The data:
##########

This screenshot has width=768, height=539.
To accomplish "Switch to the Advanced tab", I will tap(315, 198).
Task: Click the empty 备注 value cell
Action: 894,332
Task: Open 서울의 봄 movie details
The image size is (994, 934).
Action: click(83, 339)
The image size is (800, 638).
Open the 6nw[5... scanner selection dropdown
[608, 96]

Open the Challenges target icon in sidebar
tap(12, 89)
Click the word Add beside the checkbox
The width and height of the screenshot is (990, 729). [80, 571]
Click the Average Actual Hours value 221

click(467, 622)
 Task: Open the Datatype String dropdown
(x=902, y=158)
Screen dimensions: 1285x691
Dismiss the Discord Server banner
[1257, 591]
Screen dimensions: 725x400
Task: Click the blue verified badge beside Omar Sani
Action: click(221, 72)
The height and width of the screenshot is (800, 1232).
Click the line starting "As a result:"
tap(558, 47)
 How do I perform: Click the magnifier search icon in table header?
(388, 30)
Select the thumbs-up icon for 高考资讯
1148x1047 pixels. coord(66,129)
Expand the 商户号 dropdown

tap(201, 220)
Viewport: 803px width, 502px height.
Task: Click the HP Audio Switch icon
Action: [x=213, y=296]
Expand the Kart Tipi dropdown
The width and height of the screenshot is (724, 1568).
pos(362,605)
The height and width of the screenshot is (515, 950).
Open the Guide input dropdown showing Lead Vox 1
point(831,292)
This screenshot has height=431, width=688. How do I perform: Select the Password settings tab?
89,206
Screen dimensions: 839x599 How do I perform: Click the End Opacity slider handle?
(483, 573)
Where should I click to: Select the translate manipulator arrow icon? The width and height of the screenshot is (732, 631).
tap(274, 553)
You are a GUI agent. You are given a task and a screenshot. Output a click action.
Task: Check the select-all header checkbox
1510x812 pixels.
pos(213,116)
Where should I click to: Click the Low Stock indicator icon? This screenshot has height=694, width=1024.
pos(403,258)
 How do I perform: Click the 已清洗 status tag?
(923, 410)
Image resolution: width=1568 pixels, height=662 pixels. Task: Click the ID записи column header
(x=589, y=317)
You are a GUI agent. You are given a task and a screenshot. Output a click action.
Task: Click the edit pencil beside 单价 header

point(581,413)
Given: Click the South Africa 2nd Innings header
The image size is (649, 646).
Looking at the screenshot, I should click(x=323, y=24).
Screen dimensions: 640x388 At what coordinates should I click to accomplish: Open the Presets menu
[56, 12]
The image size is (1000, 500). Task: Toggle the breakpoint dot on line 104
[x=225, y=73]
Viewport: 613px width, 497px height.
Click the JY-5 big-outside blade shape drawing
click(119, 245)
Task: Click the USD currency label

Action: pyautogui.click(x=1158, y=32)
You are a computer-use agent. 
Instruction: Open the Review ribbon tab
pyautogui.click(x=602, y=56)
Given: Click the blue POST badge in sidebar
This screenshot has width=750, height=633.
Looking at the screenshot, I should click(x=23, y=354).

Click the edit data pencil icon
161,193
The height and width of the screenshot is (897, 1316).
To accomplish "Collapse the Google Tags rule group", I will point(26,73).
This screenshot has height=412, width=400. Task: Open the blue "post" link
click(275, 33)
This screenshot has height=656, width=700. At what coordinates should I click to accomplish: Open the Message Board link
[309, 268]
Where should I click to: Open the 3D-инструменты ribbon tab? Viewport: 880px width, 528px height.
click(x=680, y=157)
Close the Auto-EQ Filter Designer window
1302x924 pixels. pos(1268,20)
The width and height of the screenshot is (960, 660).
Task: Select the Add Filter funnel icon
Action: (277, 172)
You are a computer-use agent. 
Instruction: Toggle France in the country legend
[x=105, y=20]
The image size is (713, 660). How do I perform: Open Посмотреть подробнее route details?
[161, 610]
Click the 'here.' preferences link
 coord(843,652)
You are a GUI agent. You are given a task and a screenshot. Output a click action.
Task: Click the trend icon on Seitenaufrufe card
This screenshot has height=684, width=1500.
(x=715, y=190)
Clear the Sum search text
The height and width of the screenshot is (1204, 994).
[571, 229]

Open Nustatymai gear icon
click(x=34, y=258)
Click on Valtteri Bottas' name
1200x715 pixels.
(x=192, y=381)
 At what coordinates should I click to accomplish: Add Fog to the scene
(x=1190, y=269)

##########

Work instructions: Repeat the listing exactly, leaving nothing out.

Reply:
This screenshot has width=768, height=539.
To accomplish "Switch to the Advanced tab", I will tap(315, 198).
Task: Click the empty 备注 value cell
Action: 894,332
Task: Open 서울의 봄 movie details
The image size is (994, 934).
Action: click(83, 339)
The image size is (800, 638).
Open the 6nw[5... scanner selection dropdown
[608, 96]

Open the Challenges target icon in sidebar
tap(12, 89)
Click the word Add beside the checkbox
The width and height of the screenshot is (990, 729). [80, 571]
Click the Average Actual Hours value 221

click(467, 622)
 Task: Open the Datatype String dropdown
(x=902, y=158)
Screen dimensions: 1285x691
Dismiss the Discord Server banner
[1257, 591]
Screen dimensions: 725x400
Task: Click the blue verified badge beside Omar Sani
Action: click(221, 72)
The height and width of the screenshot is (800, 1232).
Click the line starting "As a result:"
tap(558, 47)
 How do I perform: Click the magnifier search icon in table header?
(388, 30)
Select the thumbs-up icon for 高考资讯
1148x1047 pixels. coord(66,129)
Expand the 商户号 dropdown

tap(201, 220)
Viewport: 803px width, 502px height.
Task: Click the HP Audio Switch icon
Action: [x=213, y=296]
Expand the Kart Tipi dropdown
The width and height of the screenshot is (724, 1568).
pos(362,605)
The height and width of the screenshot is (515, 950).
Open the Guide input dropdown showing Lead Vox 1
point(831,292)
This screenshot has height=431, width=688. How do I perform: Select the Password settings tab?
89,206
Screen dimensions: 839x599 How do I perform: Click the End Opacity slider handle?
(483, 573)
Where should I click to: Select the translate manipulator arrow icon? The width and height of the screenshot is (732, 631).
tap(274, 553)
You are a GUI agent. You are given a task and a screenshot. Output a click action.
Task: Check the select-all header checkbox
1510x812 pixels.
pos(213,116)
Where should I click to: Click the Low Stock indicator icon? This screenshot has height=694, width=1024.
pos(403,258)
 How do I perform: Click the 已清洗 status tag?
(923, 410)
Image resolution: width=1568 pixels, height=662 pixels. Task: Click the ID записи column header
(x=589, y=317)
You are a GUI agent. You are given a task and a screenshot. Output a click action.
Task: Click the edit pencil beside 单价 header

point(581,413)
Given: Click the South Africa 2nd Innings header
The image size is (649, 646).
Looking at the screenshot, I should click(x=323, y=24).
Screen dimensions: 640x388 At what coordinates should I click to accomplish: Open the Presets menu
[56, 12]
The image size is (1000, 500). Task: Toggle the breakpoint dot on line 104
[x=225, y=73]
Viewport: 613px width, 497px height.
Click the JY-5 big-outside blade shape drawing
click(119, 245)
Task: Click the USD currency label

Action: pyautogui.click(x=1158, y=32)
You are a computer-use agent. 
Instruction: Open the Review ribbon tab
pyautogui.click(x=602, y=56)
Given: Click the blue POST badge in sidebar
This screenshot has width=750, height=633.
Looking at the screenshot, I should click(x=23, y=354).

Click the edit data pencil icon
161,193
The height and width of the screenshot is (897, 1316).
To accomplish "Collapse the Google Tags rule group", I will point(26,73).
This screenshot has height=412, width=400. Task: Open the blue "post" link
click(275, 33)
This screenshot has height=656, width=700. At what coordinates should I click to accomplish: Open the Message Board link
[309, 268]
Where should I click to: Open the 3D-инструменты ribbon tab? Viewport: 880px width, 528px height.
click(x=680, y=157)
Close the Auto-EQ Filter Designer window
1302x924 pixels. pos(1268,20)
The width and height of the screenshot is (960, 660).
Task: Select the Add Filter funnel icon
Action: (277, 172)
You are a computer-use agent. 
Instruction: Toggle France in the country legend
[x=105, y=20]
The image size is (713, 660). How do I perform: Open Посмотреть подробнее route details?
[161, 610]
Click the 'here.' preferences link
 coord(843,652)
You are a GUI agent. You are given a task and a screenshot. Output a click action.
Task: Click the trend icon on Seitenaufrufe card
This screenshot has height=684, width=1500.
(x=715, y=190)
Clear the Sum search text
The height and width of the screenshot is (1204, 994).
[571, 229]

Open Nustatymai gear icon
click(x=34, y=258)
Click on Valtteri Bottas' name
1200x715 pixels.
(x=192, y=381)
 At what coordinates should I click to accomplish: Add Fog to the scene
(x=1190, y=269)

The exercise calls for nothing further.